The Conference of 1851, also, I attended. Dr. Hannah was the President. The delegates once more solicited the opening of some communication with the Conference in order to effect a healing of the breach. Dr. Beaumont pleaded in its favour with a subdued and tender but intense persuasiveness, in strong contrast with his usual and almost inevitable impetuosity, but quite without avail. But five out of five hundred voted in its favour. It has ever since been to me a cause of devoutest gratitude that I was one of that five. I voted out of regard to the seemly, venerable precedent of 1795, and to the sacred, binding relationship which had so lately existed between the members of the two assemblies.

The act which followed the easy counting of our little vote was, one would hope, unexampled in any free fraternal convocation. The President rose up and said: "Will the brethren who have voted for this stand up, that we may see who they are?"

At a subsequent session Mr. Steward solemnly protested against such a violent attempt to intimidate and abash the freedom of voting, which it was part of the President's most solemn duties to protect. This certainly appeared a unique contrivance for refuting the wicked slanders about the repression of freedom of speaking and voting in the Conference. The representative of a District, when we broke up, said to me: "I know at least two hundred men then sitting in the Conference who think as you do on the question." To the very natural question: "Why did not you vote as I voted?" he replied: "I daren't"; to which I answered, "I dared not but vote."

It was to this, however, that I owed the beginning of my long, close friendship with William Morley Punshon. He introduced himself to me upon the strength of it, and expressed his strong disapprobation of this attempt of the Chair itself to interfere with the freedom and honesty of voting in the Conference. By far the ablest and most popular of the young men

that year ordained, he came down from the gallery into my pew at the far back, and stamped and beat the back of his hand against the woodwork, and declared he would not be enrolled amongst a body of ministers where such an act was possible. It required all my persuasive power and that of his father and uncle, who were both present, to prevent his going away in a rage.

The fact that a perfect gentleman like the President could allow himself so far to forget both his office and himself is of no small thermometric and barometric value and significance. It shows to what a tropical degree the heat of conflict had risen, and what a portentous atmospheric pressure was weighing on the Conference.

Throughout the next three years the contest raged, but happily with an ever-decreasing decrease of members.

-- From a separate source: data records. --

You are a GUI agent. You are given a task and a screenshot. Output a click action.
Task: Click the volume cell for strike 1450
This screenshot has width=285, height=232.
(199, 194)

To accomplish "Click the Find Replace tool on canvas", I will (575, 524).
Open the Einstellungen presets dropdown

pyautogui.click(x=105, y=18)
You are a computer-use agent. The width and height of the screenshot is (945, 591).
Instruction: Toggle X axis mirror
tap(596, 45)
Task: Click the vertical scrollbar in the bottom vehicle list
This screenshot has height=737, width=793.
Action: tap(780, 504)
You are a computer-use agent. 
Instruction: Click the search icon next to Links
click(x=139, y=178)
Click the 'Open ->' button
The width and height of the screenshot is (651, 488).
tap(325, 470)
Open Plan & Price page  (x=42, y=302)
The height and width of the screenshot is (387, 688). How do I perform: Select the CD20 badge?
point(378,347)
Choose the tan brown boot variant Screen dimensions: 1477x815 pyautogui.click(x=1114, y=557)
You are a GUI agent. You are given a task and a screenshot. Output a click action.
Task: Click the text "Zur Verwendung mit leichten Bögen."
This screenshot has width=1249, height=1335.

The numerical downfall reported in the Minutes for 1852 was another 20,946; in 1853 the concessions recommended by the Ministerial Committee of the Conference and the mixed convention of ministers and laymen, and adopted by the Conference, reduced the defection to less than half that number, 10,290; in 1854 it again fell by nearly half to 6,797; and again in 1855 to 3,310. So in five years the Connexion was depleted by 100,469.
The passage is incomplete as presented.